I have been watching the HBO miniseries Chernobyl and it is, as my retired Marine Corps co-workers would say, out-fucking-standing.

I’ve been waiting for the finale to write about it, but then something happened that made me accelerate my plans.

Before I go into that, I want to heap more praise on the show.

I have read a lot about the Chernobyl incident and the miniseries as about as historically accurate as they could make it and not be a boring documentary.

There are some minor changes, such as condensing a team of about 20 physicists to one character played by a fantastic Emily Watson.

The sets, the costumes, the cinematography, everything about the show expertly captures the grinding poverty and misery of the mid 1980’s Soviet Union as it was sliding into collapse.

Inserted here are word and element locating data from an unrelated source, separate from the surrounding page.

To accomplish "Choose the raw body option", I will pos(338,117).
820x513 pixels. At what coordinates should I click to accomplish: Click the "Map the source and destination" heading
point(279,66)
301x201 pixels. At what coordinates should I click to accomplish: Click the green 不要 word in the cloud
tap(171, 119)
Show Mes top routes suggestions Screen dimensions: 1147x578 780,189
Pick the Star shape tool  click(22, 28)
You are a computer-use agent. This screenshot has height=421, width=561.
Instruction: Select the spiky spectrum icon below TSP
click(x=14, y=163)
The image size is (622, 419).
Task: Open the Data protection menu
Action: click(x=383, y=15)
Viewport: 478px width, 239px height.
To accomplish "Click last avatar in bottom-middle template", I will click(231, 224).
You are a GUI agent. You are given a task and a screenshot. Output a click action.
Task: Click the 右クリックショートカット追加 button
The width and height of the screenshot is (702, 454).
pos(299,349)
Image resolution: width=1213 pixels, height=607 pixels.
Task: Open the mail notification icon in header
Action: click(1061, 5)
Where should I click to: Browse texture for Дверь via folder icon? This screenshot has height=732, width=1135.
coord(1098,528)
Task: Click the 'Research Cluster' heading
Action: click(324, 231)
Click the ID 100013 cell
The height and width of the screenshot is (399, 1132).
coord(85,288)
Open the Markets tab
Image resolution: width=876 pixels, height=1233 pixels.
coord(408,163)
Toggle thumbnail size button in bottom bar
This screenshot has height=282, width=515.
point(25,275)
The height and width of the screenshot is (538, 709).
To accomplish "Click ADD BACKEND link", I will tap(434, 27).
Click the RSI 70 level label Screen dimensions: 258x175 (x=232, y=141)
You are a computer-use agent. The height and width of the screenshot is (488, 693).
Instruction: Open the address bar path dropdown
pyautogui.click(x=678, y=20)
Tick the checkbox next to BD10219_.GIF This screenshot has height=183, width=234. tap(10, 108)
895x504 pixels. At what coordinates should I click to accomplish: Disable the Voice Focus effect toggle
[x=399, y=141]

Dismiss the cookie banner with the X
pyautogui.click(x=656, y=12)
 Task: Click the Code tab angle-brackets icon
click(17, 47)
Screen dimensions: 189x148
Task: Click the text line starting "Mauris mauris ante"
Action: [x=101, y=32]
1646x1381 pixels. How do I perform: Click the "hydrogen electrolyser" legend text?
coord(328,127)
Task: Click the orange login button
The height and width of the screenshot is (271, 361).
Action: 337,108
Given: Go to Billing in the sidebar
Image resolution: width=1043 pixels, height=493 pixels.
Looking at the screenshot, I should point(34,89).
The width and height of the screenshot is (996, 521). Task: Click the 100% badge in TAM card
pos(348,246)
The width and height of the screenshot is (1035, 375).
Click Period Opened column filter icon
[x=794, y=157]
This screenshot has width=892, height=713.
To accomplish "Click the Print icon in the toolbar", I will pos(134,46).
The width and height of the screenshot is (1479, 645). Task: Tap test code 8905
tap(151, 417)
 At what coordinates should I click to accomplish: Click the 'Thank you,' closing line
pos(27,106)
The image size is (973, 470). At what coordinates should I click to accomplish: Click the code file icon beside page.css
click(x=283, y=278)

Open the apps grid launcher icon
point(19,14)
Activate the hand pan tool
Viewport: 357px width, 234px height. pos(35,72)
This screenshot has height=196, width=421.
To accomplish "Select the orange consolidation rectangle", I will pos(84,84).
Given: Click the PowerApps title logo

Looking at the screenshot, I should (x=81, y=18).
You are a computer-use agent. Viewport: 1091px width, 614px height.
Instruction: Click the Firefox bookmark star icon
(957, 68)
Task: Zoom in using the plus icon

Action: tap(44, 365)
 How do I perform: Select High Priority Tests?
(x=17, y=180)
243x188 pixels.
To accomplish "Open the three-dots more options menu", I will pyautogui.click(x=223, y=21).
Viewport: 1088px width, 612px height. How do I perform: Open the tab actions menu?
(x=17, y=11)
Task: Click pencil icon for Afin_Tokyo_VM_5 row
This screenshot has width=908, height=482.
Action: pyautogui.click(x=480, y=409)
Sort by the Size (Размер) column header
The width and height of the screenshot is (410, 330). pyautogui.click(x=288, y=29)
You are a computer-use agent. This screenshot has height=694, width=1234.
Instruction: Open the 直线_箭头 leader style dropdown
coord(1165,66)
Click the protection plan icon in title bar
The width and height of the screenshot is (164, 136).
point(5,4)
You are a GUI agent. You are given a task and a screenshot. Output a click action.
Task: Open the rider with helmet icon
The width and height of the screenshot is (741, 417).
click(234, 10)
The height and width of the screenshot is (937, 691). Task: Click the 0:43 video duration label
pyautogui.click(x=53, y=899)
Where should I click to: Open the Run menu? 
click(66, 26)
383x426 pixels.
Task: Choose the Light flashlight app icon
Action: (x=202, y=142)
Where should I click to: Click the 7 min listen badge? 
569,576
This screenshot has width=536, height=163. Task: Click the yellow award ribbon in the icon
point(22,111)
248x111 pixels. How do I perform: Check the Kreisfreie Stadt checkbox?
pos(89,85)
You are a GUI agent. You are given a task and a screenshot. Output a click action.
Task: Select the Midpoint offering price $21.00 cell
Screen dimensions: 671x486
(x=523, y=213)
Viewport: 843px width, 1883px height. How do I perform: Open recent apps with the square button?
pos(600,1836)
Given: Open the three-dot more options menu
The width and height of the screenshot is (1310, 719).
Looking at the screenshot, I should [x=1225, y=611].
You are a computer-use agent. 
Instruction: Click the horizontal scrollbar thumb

It also captures the casual disregard for human life that the Soviet Union had for its people and the oppressive cruelty of the Soviet police state.

For example (a little physics here too):

Chernobyl was an RBMK type reactor.  Those are water cooled, graphite moderated.  RBMK reactors use non-enriched Uranium as fuel, and regular water as coolant, which makes them cheaper to operate, which is one reason they were so popular in the Soviet Union.

In a RBMK nuclear reactor, neutrons kicked off by U-235 strike other U-235 atoms and cause those to fissile (break apart) kicking off more neutron which hits more U-235 driving a chain reaction.

In a nuclear weapon, more than 90% of the uranium is U-235, so the statistical likelihood of neutron capture goes up and the fissile chain reaction goes into run-away and an explosion happens.

In an RBMK reactor, only 0.72% of the uranium is U-235, so neutron capture for a chain reaction is unlikely.

Natural neutron emission by Uranium is fast neutrons, these have very high energy, but because of the wave/particle nature of subatomic particles, they have a short wavelength and small capture area.  A chain reaction can be generated by moderating the neutrons, slowing them down to thermal neutrons, increasing their wavelength, which increases their capture area increasing the statistical likelihood of capture and a chain reaction.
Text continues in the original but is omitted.